Collected data entries:
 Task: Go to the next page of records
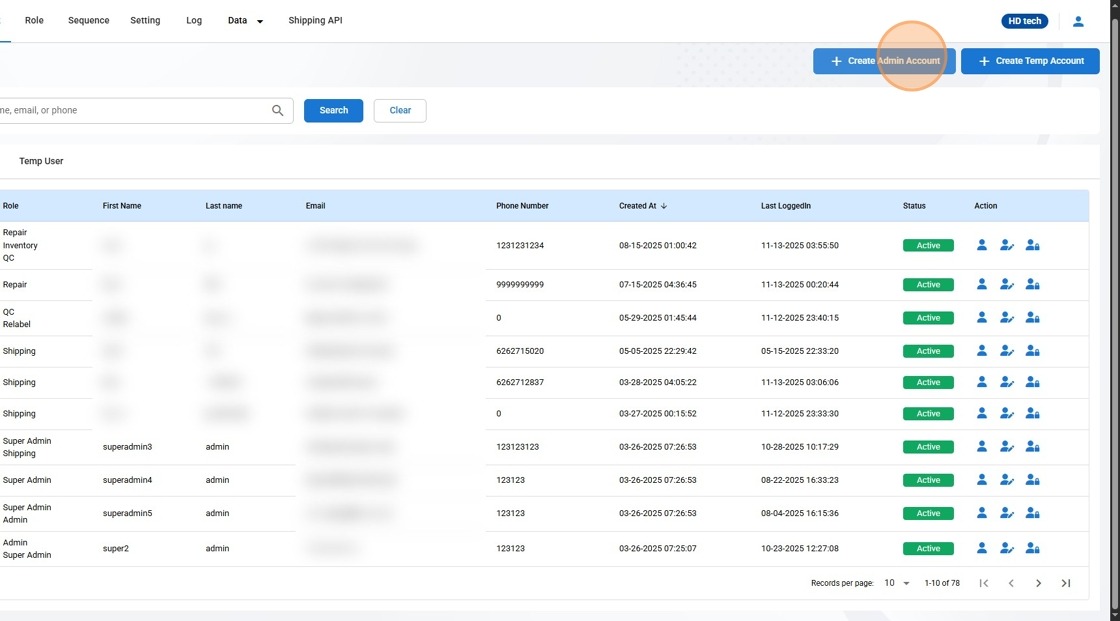coord(1038,583)
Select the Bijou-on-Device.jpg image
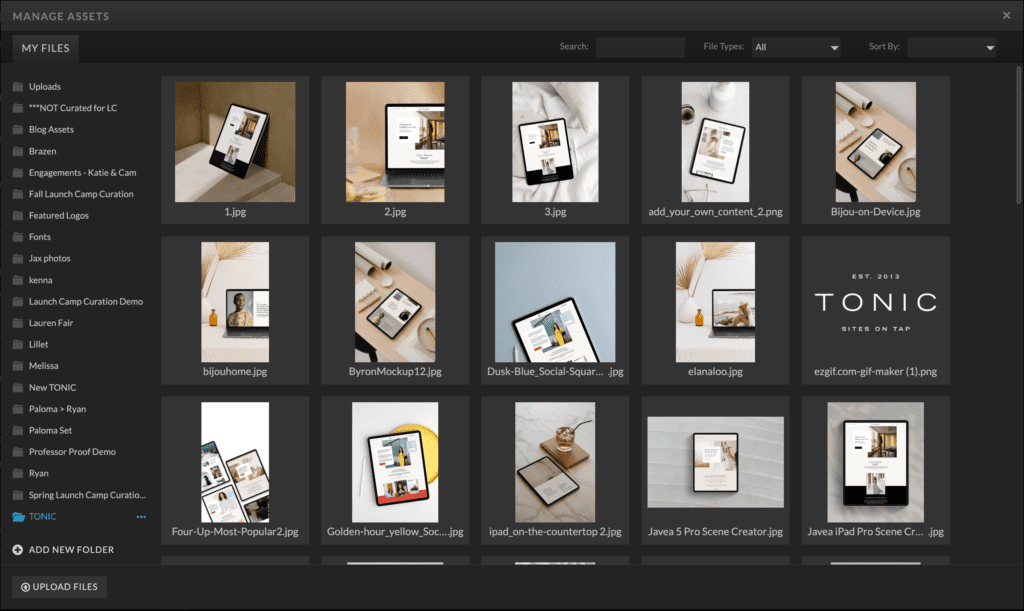The image size is (1024, 611). point(875,142)
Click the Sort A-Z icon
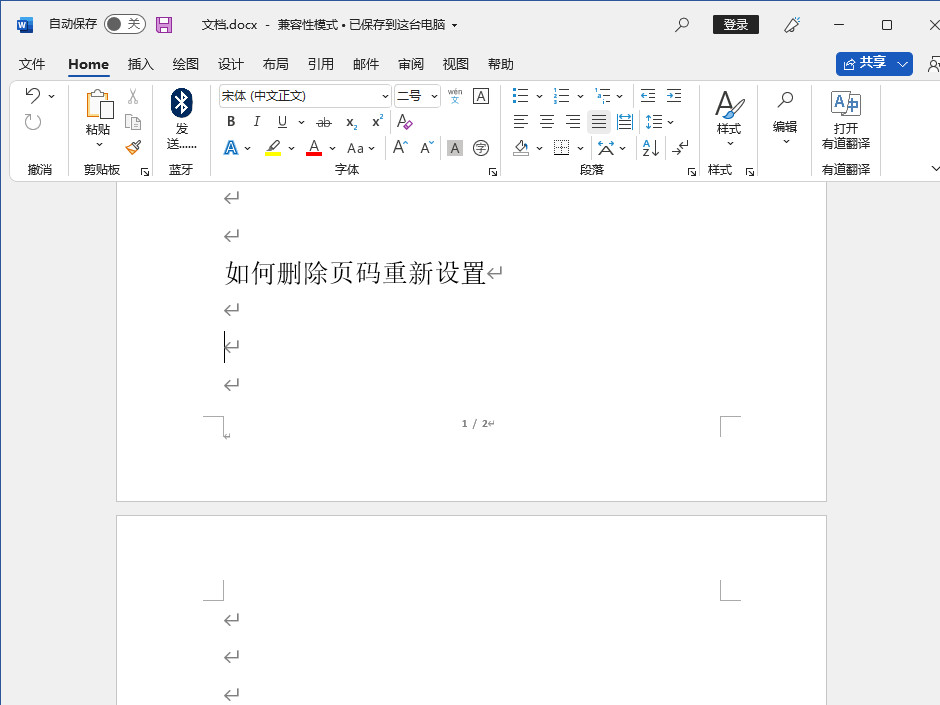Viewport: 940px width, 705px height. tap(650, 148)
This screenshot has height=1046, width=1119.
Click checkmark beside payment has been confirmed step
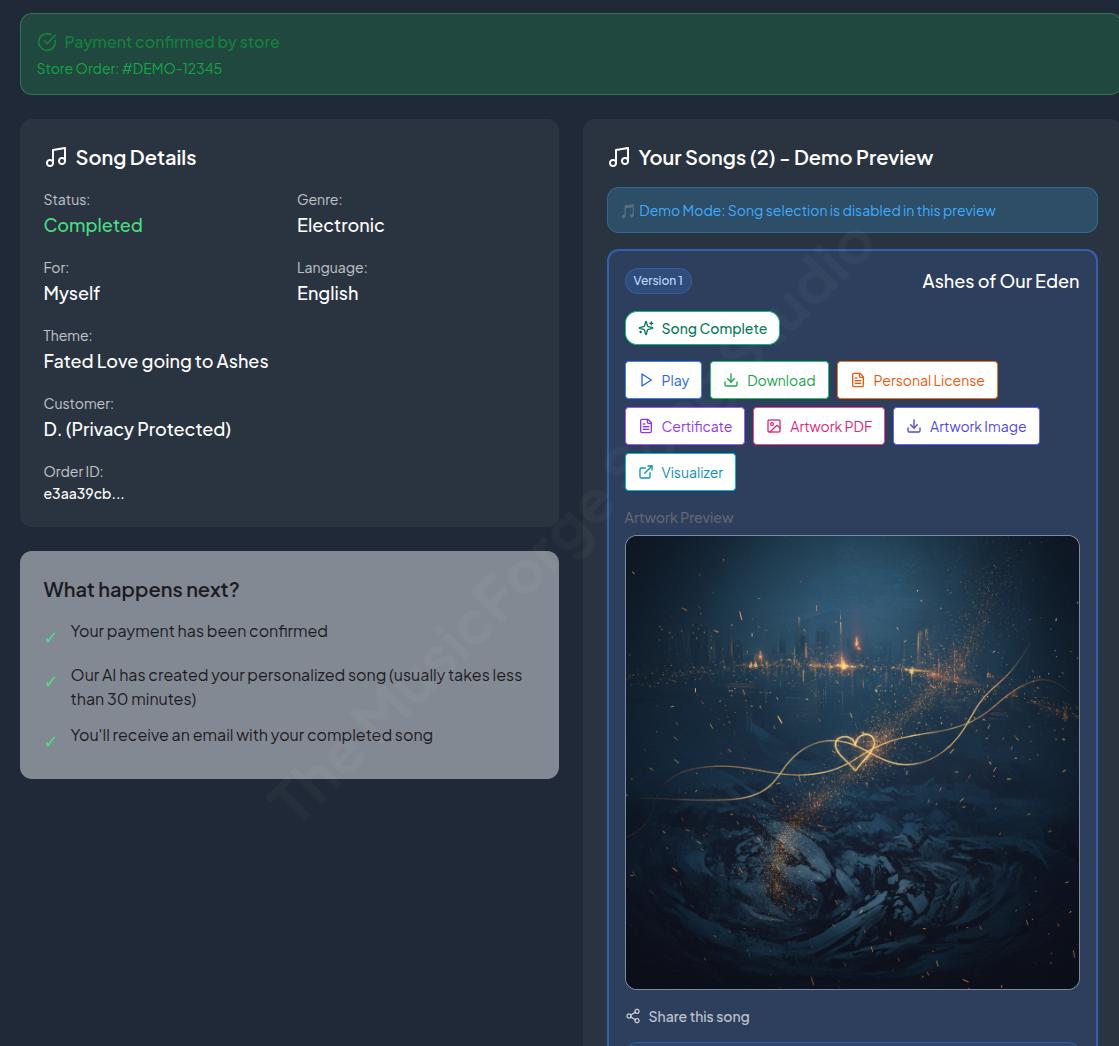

What this task involves
Output all the entries exactly, minus any pictures.

Result
 Task: Go to the next page of records
coord(1038,583)
Select the Bijou-on-Device.jpg image
The image size is (1024, 611). point(875,142)
Click the Sort A-Z icon
Viewport: 940px width, 705px height. tap(650, 148)
This screenshot has height=1046, width=1119.
Click checkmark beside payment has been confirmed step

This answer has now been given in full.